[Data to use — start]

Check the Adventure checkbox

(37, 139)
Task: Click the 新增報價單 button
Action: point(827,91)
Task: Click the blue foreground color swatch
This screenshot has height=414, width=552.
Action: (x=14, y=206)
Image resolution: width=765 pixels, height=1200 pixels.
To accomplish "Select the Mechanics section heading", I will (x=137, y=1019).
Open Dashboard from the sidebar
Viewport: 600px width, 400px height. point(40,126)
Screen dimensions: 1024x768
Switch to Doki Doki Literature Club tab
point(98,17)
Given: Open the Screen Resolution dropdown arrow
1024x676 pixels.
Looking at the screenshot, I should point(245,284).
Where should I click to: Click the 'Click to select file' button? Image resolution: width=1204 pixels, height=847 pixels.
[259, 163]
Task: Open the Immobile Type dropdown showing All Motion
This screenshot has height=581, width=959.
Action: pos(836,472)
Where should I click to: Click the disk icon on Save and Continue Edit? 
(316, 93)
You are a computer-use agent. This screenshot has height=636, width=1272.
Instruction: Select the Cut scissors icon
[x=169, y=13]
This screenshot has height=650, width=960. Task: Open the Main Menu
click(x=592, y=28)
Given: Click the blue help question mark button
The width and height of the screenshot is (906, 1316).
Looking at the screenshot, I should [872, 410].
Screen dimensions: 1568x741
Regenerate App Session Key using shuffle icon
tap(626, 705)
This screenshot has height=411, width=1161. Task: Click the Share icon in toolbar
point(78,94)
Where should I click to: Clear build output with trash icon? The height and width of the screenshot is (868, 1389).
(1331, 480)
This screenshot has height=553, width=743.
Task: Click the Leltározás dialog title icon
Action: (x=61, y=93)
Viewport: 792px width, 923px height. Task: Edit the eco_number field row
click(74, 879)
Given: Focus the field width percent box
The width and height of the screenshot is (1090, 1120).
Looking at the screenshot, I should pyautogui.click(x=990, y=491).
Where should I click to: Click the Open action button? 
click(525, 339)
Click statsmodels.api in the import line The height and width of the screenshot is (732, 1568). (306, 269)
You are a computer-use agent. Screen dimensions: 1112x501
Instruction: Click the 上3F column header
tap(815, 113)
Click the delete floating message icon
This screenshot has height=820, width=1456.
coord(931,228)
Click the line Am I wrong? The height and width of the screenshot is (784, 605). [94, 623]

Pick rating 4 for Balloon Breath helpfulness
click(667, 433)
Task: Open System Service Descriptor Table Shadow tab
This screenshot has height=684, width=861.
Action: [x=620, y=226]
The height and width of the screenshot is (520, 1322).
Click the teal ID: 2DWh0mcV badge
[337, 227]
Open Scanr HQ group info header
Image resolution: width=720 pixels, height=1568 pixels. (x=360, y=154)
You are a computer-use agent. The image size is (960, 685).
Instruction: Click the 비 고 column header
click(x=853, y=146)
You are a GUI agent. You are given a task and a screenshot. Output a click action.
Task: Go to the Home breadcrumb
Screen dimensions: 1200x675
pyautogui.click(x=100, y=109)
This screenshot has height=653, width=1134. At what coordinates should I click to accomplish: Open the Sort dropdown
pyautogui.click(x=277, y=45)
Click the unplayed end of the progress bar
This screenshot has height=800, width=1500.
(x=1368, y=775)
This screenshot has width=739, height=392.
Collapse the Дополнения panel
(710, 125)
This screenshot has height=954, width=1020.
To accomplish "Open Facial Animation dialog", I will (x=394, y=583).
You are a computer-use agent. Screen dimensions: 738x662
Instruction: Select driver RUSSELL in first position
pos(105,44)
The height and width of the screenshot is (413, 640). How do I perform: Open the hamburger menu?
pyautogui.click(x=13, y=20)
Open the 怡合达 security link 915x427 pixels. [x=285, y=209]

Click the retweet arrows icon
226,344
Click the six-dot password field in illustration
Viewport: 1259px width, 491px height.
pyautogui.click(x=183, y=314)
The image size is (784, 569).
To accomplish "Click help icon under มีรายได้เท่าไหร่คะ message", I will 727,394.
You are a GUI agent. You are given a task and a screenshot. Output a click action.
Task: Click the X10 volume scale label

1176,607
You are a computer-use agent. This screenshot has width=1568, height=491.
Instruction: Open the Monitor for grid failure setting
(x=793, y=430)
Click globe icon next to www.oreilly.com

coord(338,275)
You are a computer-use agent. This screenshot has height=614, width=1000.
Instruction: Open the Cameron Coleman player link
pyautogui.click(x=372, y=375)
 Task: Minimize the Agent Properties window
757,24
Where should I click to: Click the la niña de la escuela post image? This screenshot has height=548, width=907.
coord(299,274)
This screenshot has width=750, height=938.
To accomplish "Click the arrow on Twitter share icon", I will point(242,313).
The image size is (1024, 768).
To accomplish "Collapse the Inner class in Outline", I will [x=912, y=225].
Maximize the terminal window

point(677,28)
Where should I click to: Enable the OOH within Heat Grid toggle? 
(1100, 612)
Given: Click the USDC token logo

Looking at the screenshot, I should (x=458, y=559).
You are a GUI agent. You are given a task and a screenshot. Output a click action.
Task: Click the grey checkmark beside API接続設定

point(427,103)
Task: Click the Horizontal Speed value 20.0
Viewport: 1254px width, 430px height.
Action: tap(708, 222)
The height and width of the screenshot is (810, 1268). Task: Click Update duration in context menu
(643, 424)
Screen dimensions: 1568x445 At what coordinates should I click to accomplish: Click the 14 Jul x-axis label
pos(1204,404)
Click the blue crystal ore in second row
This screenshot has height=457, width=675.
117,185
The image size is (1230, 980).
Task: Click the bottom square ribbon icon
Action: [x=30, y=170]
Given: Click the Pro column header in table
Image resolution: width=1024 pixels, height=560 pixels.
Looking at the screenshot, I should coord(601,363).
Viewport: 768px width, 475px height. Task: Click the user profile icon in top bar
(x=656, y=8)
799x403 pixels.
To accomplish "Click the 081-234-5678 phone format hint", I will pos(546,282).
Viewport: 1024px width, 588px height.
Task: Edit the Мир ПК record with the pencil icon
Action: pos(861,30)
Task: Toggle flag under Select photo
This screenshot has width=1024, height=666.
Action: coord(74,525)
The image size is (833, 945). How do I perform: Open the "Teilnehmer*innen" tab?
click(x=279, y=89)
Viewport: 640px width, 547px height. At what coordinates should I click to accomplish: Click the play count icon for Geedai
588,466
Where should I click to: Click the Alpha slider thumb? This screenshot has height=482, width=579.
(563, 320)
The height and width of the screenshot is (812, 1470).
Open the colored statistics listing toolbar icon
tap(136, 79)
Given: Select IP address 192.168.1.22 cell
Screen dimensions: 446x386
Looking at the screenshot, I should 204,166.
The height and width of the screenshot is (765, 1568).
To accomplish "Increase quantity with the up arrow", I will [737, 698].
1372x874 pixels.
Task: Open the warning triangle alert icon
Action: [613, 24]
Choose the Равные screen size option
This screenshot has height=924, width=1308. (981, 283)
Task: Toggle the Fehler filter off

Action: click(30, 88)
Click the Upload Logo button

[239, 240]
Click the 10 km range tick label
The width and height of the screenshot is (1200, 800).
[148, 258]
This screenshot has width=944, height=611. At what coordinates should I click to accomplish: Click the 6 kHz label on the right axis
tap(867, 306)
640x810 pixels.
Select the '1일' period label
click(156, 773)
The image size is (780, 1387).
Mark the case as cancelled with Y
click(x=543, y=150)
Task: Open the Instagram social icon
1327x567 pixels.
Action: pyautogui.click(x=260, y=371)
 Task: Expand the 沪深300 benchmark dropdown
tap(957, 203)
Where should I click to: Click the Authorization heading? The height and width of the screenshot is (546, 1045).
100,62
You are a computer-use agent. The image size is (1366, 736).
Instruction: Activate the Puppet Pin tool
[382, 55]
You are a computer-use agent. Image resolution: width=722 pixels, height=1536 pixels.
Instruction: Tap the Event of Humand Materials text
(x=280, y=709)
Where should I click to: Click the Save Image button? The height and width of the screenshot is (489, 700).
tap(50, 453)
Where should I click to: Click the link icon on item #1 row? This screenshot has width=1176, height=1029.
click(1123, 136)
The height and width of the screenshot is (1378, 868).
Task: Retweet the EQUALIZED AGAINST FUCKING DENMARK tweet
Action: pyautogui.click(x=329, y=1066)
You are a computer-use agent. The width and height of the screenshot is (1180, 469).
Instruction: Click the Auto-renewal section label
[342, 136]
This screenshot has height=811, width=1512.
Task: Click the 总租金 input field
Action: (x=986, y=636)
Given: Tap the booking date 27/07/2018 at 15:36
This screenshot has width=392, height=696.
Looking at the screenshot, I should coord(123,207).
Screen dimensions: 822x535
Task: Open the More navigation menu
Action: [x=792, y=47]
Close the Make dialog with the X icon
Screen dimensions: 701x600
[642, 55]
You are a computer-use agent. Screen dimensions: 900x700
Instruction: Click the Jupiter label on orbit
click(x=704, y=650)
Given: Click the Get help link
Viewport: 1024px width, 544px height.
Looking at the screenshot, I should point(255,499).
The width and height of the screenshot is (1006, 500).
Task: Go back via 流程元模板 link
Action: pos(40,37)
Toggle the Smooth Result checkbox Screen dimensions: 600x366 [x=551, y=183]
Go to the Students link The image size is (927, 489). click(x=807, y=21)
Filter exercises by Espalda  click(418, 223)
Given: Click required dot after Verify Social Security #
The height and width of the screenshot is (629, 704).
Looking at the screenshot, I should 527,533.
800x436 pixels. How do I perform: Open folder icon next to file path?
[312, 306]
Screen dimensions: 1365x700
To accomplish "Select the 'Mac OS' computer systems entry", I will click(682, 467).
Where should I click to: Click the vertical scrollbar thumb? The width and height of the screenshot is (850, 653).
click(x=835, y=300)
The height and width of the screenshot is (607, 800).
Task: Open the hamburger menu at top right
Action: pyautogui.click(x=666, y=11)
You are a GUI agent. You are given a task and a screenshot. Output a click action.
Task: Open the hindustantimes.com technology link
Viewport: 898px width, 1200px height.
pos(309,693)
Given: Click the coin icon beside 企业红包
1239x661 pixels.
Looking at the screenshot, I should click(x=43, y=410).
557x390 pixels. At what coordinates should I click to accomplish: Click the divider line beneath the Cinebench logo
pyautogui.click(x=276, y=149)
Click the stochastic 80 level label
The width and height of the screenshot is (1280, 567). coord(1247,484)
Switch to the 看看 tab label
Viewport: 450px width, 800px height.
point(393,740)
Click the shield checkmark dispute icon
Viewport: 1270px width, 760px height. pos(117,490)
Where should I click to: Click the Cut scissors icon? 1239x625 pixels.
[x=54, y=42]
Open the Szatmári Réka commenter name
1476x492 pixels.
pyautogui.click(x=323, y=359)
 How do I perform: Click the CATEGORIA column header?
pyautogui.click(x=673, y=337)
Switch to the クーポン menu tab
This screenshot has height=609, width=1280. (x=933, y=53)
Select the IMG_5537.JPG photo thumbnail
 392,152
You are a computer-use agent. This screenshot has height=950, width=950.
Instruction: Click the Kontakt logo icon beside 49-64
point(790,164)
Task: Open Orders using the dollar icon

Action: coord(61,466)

[Data to use — finish]

Each line that contains the string "computer" should be copied from the data above.

Solution to the exercise:
You are a computer-use agent. This screenshot has height=636, width=1272.
You are a computer-use agent. Screen dimensions: 1112x501
You are a computer-use agent. The image size is (960, 685).
You are a computer-use agent. Screen dimensions: 738x662
You are a computer-use agent. This screenshot has width=1568, height=491.
You are a computer-use agent. This screenshot has height=614, width=1000.
You are a computer-use agent. The image size is (1366, 736).
You are a computer-use agent. Image resolution: width=722 pixels, height=1536 pixels.
You are a computer-use agent. The width and height of the screenshot is (1180, 469).
You are a computer-use agent. Screen dimensions: 900x700
To accomplish "Select the 'Mac OS' computer systems entry", I will click(682, 467).
You are a computer-use agent. This screenshot has height=950, width=950.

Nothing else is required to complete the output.